Exercise goal:
Each line in the entries below that holds the string "agent" is to be listed.

(Stored data entries)
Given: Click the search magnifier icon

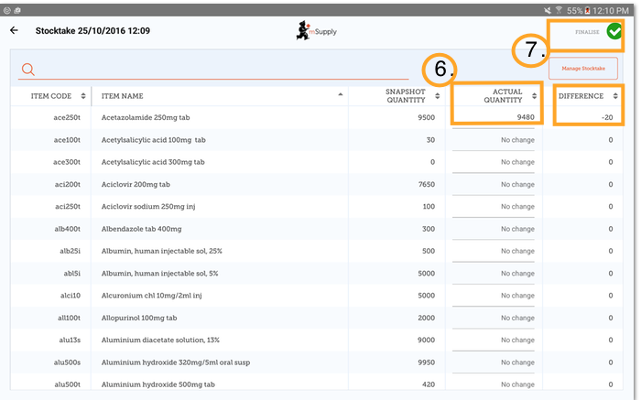Looking at the screenshot, I should [x=28, y=70].
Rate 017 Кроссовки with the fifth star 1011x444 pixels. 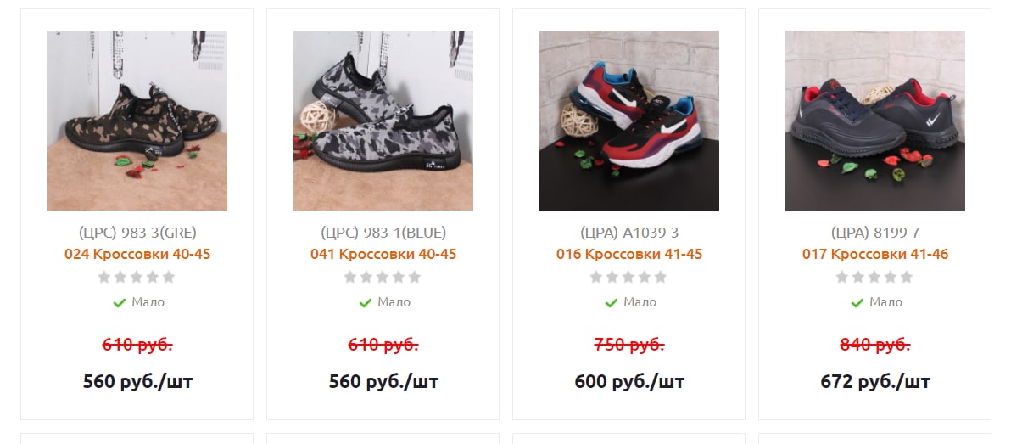pyautogui.click(x=907, y=277)
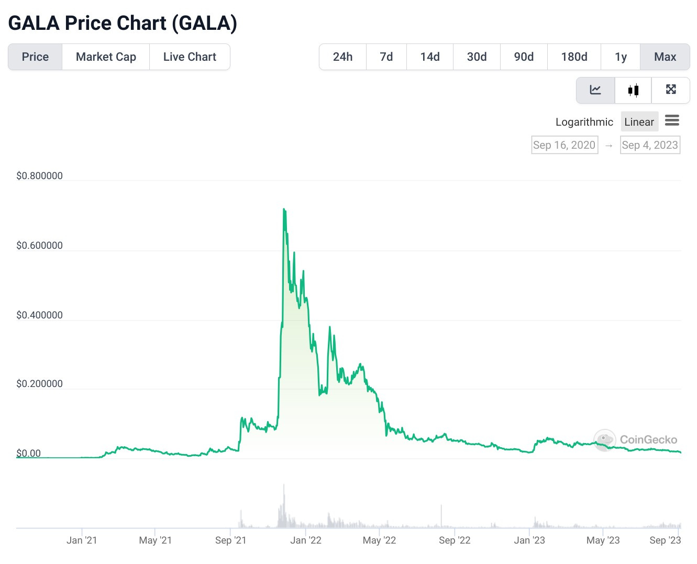Viewport: 697px width, 564px height.
Task: Toggle the Max timeframe option
Action: [x=665, y=57]
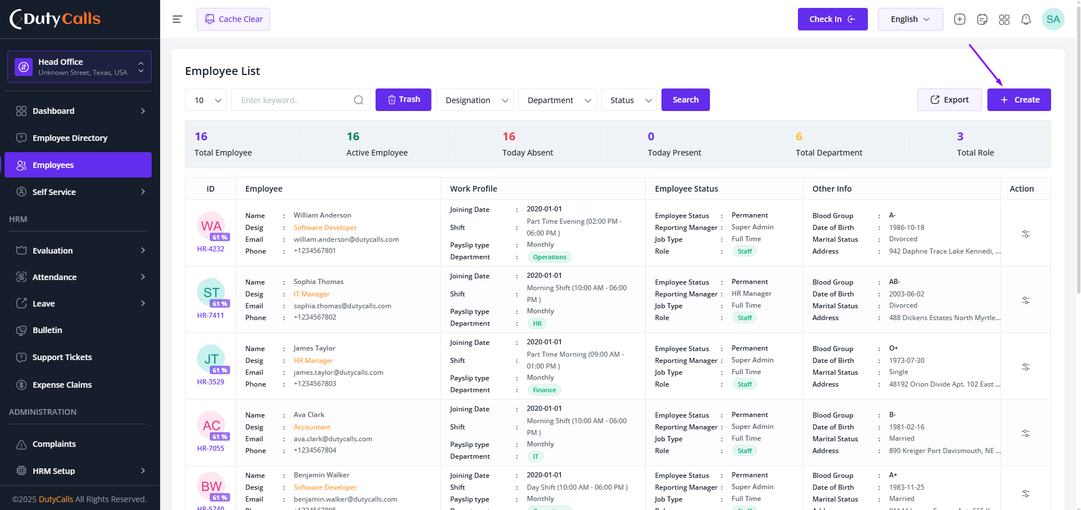Expand the Attendance sidebar menu
The height and width of the screenshot is (510, 1081).
(78, 277)
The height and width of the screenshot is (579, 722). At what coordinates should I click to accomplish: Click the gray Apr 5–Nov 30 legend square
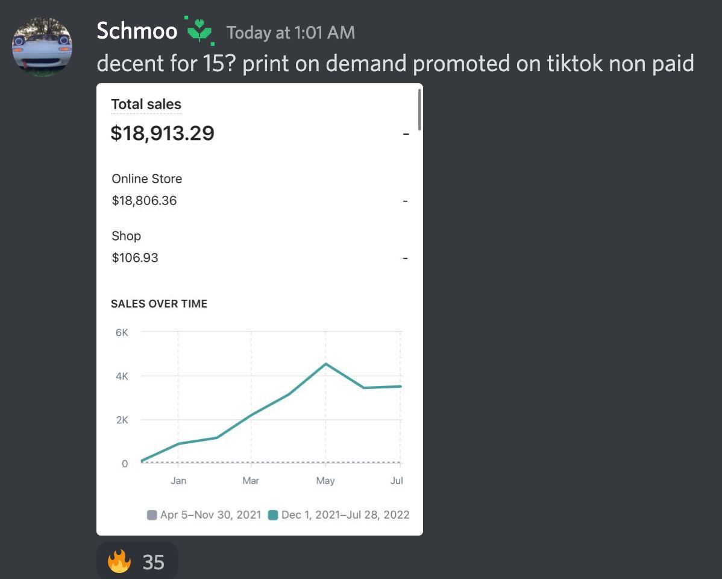tap(152, 515)
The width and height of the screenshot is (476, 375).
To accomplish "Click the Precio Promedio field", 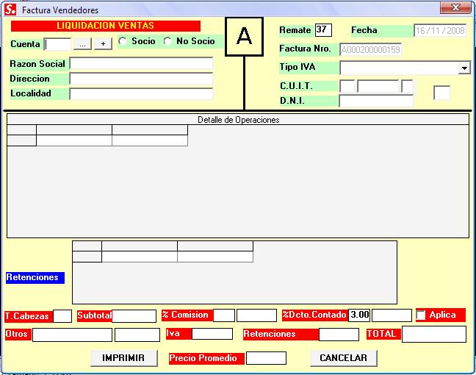I will (265, 358).
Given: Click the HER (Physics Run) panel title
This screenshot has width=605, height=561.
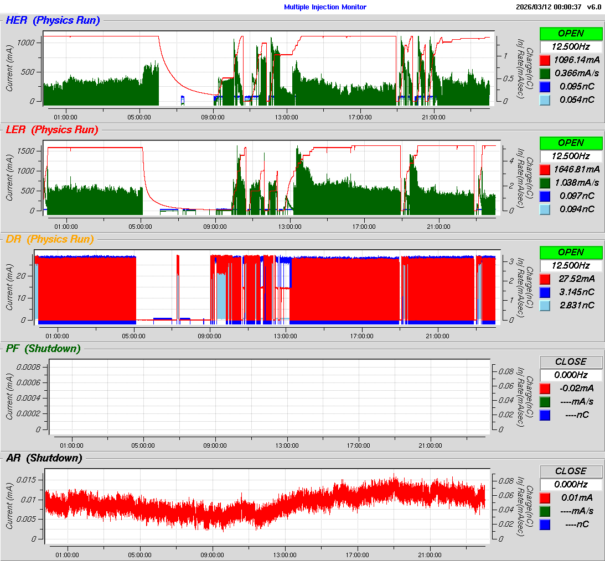Looking at the screenshot, I should click(x=53, y=20).
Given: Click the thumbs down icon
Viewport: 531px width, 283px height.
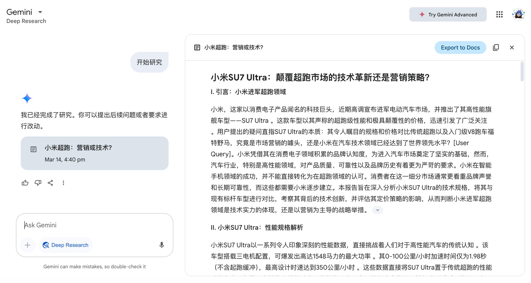Looking at the screenshot, I should pyautogui.click(x=38, y=183).
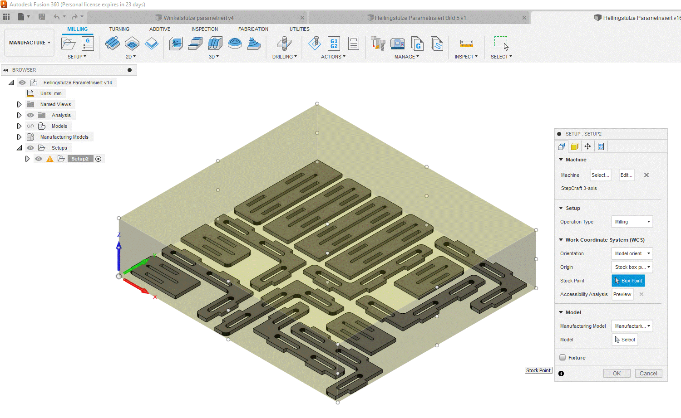
Task: Click the Drill operation icon
Action: 284,44
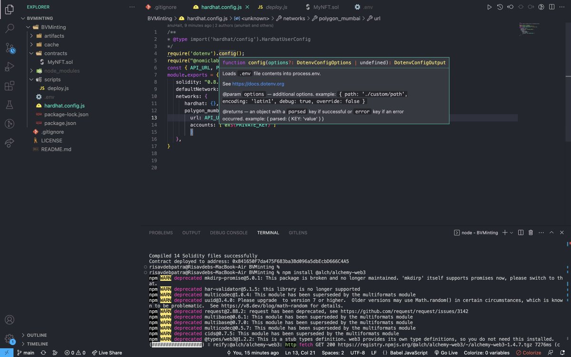Open the GITLENS panel tab

pos(298,233)
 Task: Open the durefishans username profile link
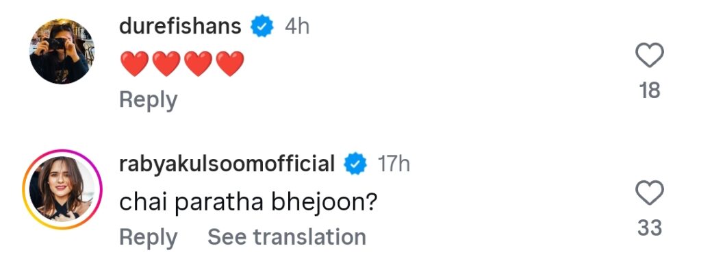tap(180, 27)
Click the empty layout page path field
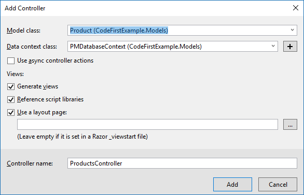The height and width of the screenshot is (195, 304). [x=147, y=125]
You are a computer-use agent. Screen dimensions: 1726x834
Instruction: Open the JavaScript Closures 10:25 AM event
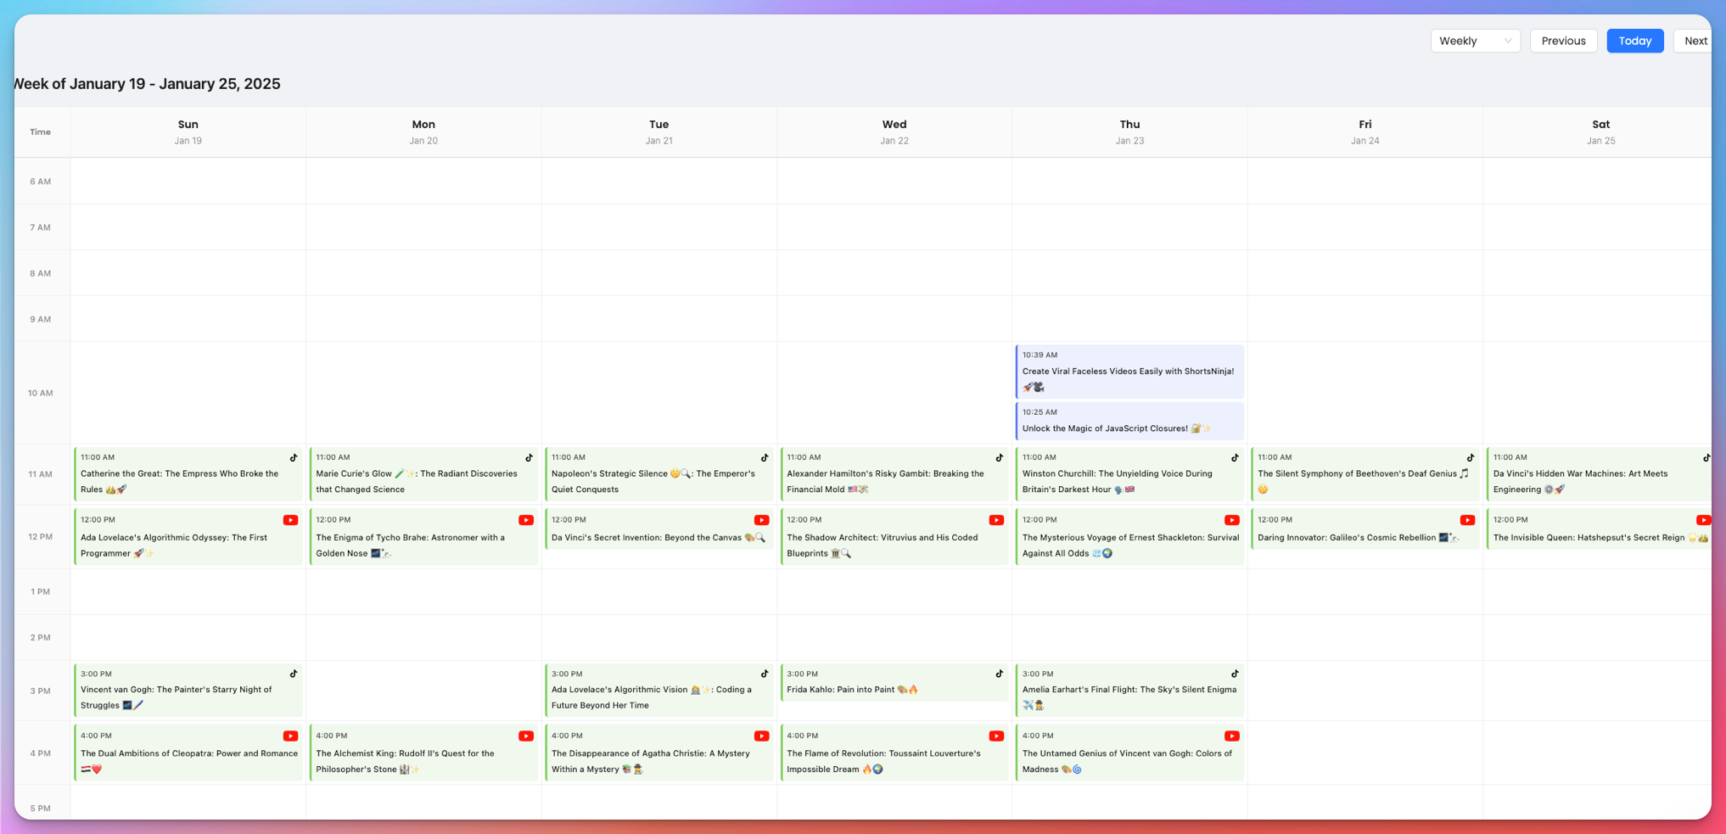click(1129, 422)
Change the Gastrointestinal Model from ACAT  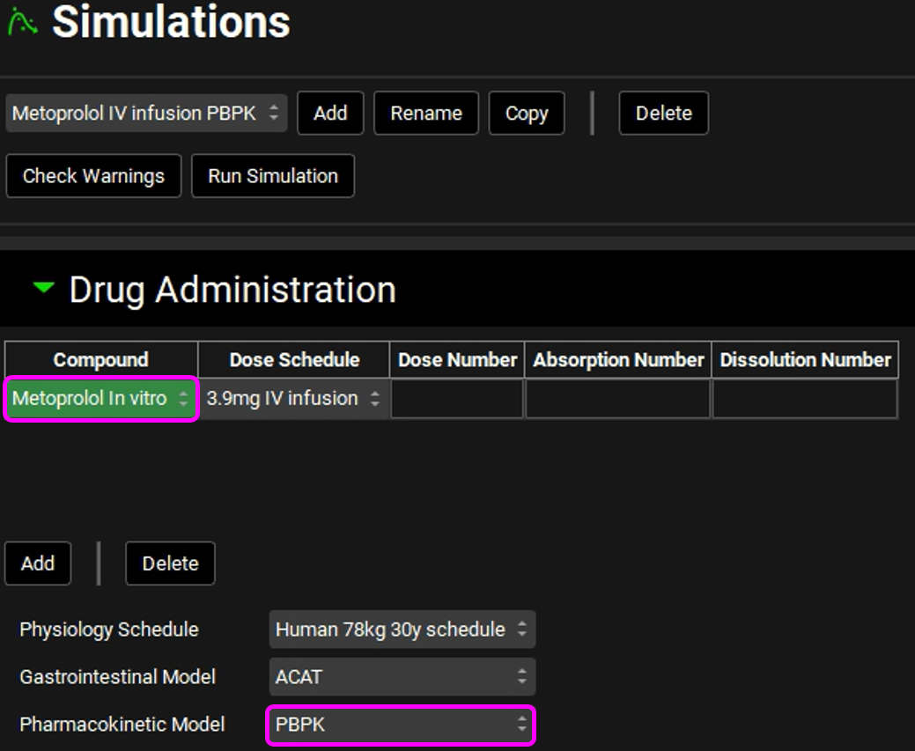pyautogui.click(x=402, y=677)
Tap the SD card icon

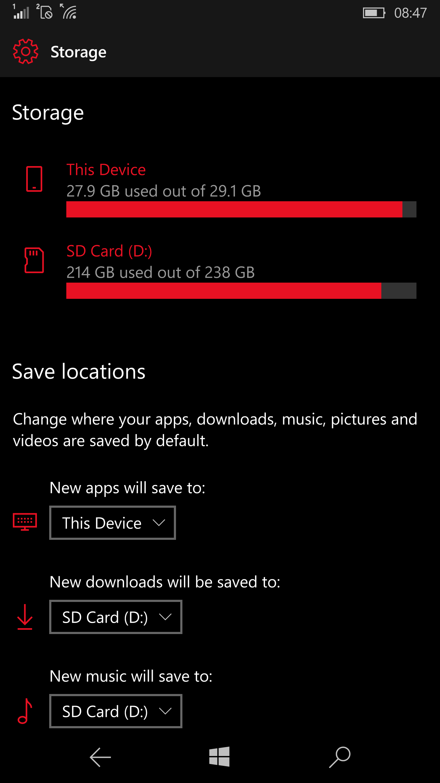(34, 260)
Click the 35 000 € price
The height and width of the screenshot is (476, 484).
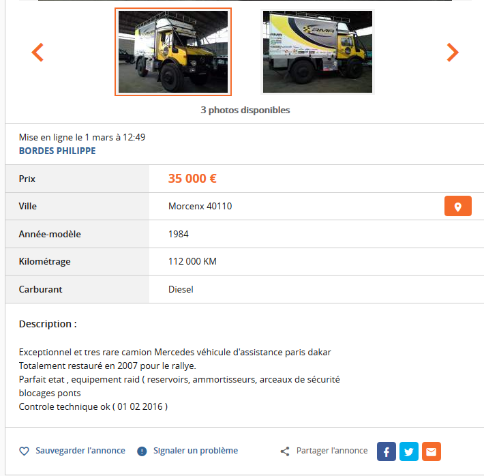(192, 179)
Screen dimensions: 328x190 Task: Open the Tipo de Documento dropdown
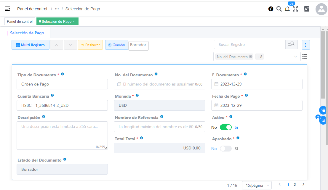pos(62,84)
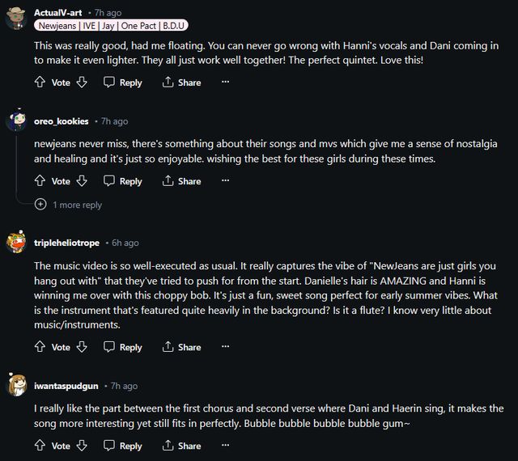This screenshot has height=461, width=518.
Task: Downvote tripleheliotrope's comment
Action: [82, 347]
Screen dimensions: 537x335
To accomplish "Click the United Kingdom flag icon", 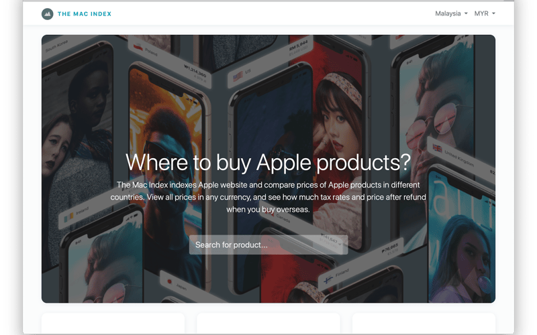I will pos(438,148).
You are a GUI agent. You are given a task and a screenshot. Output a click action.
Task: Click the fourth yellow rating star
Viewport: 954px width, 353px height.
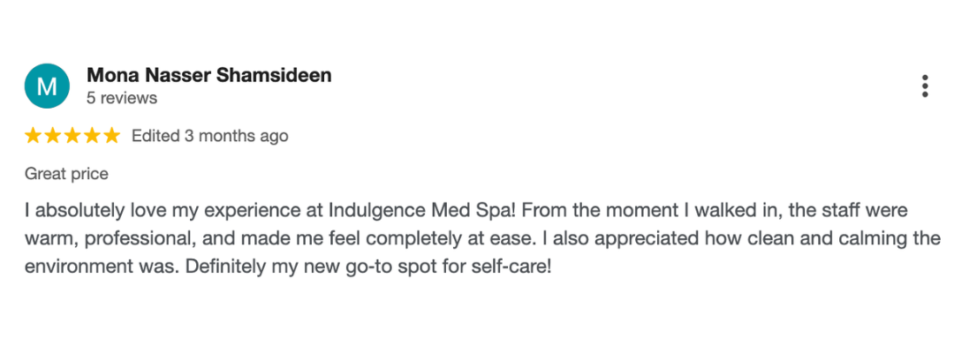[92, 136]
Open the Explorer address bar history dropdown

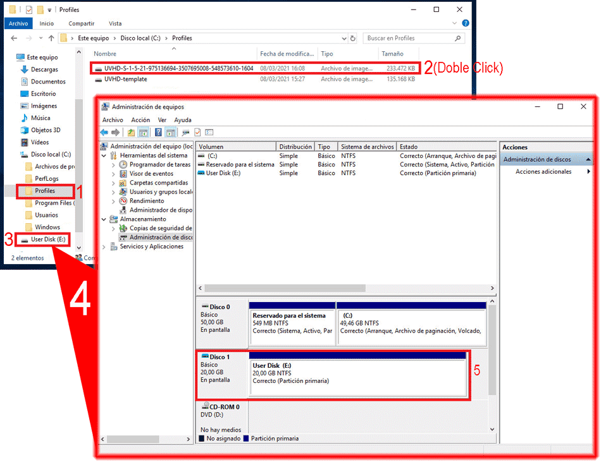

Finished task:
You are a computer-use agent. Screen dimensions: 1726x834
You are a GUI agent. You are given a task and a screenshot. Output a click action.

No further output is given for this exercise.